- Texto de origem:
● ● ● ●

A pandemia do novo coronavírus trouxe com ela uma onda de notícias falsas sobre a doença em todo o mundo. Contra isso, diversos países têm aprovado regras para tentar conter a disseminação dessas fake news.
Há dúvidas, porém, tanto sobre a eficácia dessas medidas quanto sobre seu real propósito já que em muitos casos as novas leis abrem brecha para a supressão da liberdade de expressão e de imprensa.
"Apesar de ser necessário conter distúrbios de informação durante a Covid-19, a implementação precipitada de leis contra fake news sem o debate necessário abre a porta para que pessoas no poder cometam abusos", afirma Nuurrianti Jalli, que pesquisa o tema na Universidade Tecnológica Mara, na Malásia.
Além disso, regras criadas durante um período de exceção provavelmente continuarão a ser usadas quando a pandemia acabar, diz o advogado Diogo Rais, professor da Universidade Mackenzie e cofundador do Instituto de Liberdade Digital.

● ● ● ●

- Conjunto de dados:
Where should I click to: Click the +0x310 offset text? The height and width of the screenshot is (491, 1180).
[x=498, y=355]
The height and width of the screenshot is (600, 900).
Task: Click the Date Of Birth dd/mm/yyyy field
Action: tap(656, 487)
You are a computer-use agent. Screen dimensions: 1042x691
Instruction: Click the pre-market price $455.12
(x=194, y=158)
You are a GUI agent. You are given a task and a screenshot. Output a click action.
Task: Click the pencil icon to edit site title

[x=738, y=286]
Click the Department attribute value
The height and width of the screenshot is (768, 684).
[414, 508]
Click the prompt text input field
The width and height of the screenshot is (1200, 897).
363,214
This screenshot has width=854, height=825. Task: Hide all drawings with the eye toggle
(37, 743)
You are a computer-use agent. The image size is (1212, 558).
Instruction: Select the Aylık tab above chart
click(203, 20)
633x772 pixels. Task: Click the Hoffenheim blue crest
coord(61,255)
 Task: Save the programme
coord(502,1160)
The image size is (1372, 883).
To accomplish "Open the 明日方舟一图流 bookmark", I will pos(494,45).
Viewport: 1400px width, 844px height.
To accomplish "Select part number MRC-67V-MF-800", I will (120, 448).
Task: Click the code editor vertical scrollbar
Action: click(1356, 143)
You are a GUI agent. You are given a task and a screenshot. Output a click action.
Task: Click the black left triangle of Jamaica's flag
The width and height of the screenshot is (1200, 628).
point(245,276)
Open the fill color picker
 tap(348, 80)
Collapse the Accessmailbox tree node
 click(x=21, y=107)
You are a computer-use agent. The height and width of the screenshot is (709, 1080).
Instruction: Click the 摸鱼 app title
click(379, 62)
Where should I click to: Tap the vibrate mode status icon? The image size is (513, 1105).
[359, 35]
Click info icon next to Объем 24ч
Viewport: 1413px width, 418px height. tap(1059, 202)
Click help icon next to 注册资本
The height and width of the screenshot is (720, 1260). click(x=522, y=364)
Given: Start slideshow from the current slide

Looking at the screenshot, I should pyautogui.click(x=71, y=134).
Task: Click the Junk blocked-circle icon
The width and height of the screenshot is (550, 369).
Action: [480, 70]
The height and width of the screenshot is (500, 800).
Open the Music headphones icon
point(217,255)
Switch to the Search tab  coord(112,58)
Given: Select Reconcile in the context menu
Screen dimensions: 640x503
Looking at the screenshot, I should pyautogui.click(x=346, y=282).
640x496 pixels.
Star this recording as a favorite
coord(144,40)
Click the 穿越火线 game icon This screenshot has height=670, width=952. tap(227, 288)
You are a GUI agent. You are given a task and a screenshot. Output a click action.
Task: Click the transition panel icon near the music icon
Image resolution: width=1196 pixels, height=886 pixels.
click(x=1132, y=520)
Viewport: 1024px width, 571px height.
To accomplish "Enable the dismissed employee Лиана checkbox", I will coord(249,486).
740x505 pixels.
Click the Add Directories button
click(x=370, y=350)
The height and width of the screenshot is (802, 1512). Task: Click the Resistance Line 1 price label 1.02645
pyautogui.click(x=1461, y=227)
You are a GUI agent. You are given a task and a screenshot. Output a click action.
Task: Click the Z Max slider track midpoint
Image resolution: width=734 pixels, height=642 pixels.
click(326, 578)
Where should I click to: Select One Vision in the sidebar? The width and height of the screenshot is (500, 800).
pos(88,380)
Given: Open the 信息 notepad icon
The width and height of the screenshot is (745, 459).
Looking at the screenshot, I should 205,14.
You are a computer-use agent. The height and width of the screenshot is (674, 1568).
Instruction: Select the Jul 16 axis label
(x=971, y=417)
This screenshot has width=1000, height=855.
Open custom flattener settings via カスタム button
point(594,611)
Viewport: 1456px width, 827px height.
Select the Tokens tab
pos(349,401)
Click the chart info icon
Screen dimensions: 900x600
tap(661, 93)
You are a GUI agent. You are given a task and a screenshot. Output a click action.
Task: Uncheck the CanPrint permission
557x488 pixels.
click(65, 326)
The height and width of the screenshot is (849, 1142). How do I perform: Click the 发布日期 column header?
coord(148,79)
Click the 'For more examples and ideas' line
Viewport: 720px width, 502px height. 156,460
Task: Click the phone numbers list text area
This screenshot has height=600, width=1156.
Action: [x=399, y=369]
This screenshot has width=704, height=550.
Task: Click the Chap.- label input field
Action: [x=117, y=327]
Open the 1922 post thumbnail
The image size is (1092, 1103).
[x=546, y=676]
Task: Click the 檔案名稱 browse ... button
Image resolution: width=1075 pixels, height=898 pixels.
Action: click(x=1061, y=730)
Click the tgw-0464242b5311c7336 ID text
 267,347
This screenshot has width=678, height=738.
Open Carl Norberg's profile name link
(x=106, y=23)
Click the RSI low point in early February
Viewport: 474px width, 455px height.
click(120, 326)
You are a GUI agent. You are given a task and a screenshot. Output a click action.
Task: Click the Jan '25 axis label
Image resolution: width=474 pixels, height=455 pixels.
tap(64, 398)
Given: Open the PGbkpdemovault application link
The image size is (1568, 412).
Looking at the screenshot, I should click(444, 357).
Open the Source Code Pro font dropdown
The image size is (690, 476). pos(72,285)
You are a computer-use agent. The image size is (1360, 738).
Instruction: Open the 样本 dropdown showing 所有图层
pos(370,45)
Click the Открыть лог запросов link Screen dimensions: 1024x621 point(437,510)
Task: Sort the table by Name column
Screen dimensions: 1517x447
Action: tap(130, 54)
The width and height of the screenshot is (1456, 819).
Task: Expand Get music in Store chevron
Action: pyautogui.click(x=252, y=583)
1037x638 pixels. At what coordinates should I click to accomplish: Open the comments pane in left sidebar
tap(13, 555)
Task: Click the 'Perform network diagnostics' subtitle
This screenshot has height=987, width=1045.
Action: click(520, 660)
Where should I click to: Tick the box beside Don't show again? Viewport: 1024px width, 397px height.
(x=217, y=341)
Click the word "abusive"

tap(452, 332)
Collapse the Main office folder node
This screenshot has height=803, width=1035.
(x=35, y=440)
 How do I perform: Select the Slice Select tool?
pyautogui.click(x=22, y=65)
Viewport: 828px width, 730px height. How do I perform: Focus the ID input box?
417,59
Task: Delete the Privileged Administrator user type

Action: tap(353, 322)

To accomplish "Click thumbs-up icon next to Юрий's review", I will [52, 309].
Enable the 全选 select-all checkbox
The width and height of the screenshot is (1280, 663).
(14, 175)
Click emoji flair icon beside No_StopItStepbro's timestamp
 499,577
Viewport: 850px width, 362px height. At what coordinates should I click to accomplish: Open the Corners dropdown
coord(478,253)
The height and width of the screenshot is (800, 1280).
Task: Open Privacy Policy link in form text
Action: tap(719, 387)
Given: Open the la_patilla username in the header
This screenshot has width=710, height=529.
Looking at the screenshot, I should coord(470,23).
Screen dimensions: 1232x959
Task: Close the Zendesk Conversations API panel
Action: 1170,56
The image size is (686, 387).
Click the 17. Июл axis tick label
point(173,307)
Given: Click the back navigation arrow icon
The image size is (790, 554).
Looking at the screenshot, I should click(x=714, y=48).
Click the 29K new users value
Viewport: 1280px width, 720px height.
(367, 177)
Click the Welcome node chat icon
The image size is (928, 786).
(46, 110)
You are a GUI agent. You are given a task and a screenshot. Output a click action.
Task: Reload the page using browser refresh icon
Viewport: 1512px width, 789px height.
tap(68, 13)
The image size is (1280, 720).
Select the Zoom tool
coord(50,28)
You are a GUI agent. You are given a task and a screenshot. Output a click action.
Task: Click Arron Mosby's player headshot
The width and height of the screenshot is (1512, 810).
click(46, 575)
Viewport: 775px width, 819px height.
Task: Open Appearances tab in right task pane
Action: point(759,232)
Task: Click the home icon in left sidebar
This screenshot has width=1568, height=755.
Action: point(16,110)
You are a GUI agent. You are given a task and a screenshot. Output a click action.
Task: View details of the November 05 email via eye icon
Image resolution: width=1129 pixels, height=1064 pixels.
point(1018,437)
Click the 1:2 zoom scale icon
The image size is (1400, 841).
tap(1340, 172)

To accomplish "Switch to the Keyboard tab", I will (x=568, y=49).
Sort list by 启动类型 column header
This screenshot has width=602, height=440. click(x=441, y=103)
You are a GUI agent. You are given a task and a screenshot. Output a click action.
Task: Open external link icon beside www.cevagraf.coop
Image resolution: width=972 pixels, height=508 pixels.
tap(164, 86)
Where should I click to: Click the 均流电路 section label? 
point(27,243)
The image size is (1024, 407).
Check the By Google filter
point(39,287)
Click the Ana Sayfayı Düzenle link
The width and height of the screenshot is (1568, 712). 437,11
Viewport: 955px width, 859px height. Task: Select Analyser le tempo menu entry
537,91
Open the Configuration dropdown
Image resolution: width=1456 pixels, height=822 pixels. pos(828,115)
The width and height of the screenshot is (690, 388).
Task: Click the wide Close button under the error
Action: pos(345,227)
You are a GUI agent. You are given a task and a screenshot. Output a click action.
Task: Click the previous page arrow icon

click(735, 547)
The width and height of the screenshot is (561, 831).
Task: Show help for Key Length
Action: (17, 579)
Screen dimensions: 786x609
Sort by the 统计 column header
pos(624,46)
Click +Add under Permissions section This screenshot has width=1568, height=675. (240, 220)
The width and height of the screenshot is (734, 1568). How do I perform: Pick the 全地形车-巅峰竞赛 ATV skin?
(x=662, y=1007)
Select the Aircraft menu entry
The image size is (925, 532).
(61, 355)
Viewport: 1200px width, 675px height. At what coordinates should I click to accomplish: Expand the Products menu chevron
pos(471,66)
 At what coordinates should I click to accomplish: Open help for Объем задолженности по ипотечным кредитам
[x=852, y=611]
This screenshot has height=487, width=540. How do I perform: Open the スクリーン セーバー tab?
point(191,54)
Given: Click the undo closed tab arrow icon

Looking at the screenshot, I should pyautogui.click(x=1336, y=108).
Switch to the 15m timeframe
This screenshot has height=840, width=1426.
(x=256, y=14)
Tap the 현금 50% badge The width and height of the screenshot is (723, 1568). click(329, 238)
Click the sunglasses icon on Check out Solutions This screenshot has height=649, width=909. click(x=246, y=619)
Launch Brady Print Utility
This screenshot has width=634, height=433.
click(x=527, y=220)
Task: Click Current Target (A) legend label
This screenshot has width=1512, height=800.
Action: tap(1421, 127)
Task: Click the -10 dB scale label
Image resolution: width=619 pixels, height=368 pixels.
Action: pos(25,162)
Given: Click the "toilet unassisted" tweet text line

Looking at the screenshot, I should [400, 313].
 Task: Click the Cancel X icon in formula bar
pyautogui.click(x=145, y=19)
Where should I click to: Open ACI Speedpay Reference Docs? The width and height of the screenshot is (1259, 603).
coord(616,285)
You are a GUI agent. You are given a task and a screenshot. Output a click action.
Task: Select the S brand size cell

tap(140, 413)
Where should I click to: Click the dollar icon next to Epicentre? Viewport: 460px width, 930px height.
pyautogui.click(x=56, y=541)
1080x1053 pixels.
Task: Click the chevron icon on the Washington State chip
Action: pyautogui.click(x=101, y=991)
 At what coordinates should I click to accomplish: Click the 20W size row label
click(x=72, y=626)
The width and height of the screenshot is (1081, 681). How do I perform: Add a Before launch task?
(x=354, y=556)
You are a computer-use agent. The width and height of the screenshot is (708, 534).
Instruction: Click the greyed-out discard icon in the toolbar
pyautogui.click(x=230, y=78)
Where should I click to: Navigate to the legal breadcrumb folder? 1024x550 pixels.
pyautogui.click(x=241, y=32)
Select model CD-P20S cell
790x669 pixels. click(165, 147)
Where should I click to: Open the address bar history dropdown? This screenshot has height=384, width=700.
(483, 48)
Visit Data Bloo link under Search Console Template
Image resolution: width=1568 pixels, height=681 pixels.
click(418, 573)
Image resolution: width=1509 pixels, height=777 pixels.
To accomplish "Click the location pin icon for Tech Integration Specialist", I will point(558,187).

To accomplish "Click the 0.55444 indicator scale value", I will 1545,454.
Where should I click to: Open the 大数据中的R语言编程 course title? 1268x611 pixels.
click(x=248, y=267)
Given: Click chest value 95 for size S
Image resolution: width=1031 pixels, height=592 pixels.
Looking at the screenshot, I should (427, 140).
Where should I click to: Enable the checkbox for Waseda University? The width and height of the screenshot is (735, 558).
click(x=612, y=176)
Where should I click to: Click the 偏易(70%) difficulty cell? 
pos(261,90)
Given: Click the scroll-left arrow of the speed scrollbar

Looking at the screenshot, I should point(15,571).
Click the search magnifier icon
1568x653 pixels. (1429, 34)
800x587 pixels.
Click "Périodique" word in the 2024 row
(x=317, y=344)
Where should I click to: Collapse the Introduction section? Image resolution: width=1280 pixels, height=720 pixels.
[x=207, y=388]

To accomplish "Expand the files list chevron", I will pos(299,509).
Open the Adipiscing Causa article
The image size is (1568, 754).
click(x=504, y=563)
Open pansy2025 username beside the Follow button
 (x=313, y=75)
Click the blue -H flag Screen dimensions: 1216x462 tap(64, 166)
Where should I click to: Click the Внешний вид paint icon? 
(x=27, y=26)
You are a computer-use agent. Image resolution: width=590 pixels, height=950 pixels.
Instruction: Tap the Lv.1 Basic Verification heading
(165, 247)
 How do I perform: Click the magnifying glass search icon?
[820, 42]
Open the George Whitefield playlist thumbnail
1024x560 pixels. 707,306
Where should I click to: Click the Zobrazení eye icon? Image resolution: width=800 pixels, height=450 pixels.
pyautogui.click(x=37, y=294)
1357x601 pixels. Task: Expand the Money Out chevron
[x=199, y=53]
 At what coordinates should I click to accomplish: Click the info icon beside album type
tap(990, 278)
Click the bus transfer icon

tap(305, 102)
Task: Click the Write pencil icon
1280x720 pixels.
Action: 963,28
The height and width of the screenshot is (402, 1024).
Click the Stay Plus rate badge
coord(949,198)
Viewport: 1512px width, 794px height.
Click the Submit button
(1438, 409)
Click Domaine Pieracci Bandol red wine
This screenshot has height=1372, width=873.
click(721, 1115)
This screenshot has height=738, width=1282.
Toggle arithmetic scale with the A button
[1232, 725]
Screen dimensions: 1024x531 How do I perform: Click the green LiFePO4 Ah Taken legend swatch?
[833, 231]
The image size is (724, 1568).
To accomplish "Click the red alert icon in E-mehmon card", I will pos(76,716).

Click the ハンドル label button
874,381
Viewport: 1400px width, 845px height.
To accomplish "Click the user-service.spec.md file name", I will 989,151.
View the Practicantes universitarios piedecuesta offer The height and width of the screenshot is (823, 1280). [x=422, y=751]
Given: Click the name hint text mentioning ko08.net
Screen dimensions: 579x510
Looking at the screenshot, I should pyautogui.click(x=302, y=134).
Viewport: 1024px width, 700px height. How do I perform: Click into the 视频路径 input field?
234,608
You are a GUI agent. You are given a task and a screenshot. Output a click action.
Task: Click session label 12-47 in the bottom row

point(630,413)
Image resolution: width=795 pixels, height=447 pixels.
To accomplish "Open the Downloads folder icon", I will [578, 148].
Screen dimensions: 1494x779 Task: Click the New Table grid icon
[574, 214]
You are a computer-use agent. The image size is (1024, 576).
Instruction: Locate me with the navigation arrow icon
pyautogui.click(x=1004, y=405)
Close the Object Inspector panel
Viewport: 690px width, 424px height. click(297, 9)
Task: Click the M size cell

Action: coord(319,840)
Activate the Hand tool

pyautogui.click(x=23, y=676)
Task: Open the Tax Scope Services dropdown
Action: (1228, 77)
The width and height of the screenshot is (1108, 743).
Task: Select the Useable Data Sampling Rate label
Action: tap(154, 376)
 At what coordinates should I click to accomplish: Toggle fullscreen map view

● ● ● ●

- Detalhes da tarefa:
Responda com base no texto sobre as leis contra fake news na pandemia:
(a) Segundo o texto, que liberdades as novas leis podem permitir suprimir?
(b) Em que universidade Nuurrianti Jalli pesquisa o tema?
(c) De que instituto Diogo Rais é cofundador?

- Resultado da tarefa:
(a) A liberdade de expressão e a liberdade de imprensa.
(b) Na Universidade Tecnológica Mara, na Malásia.
(c) Do Instituto de Liberdade Digital.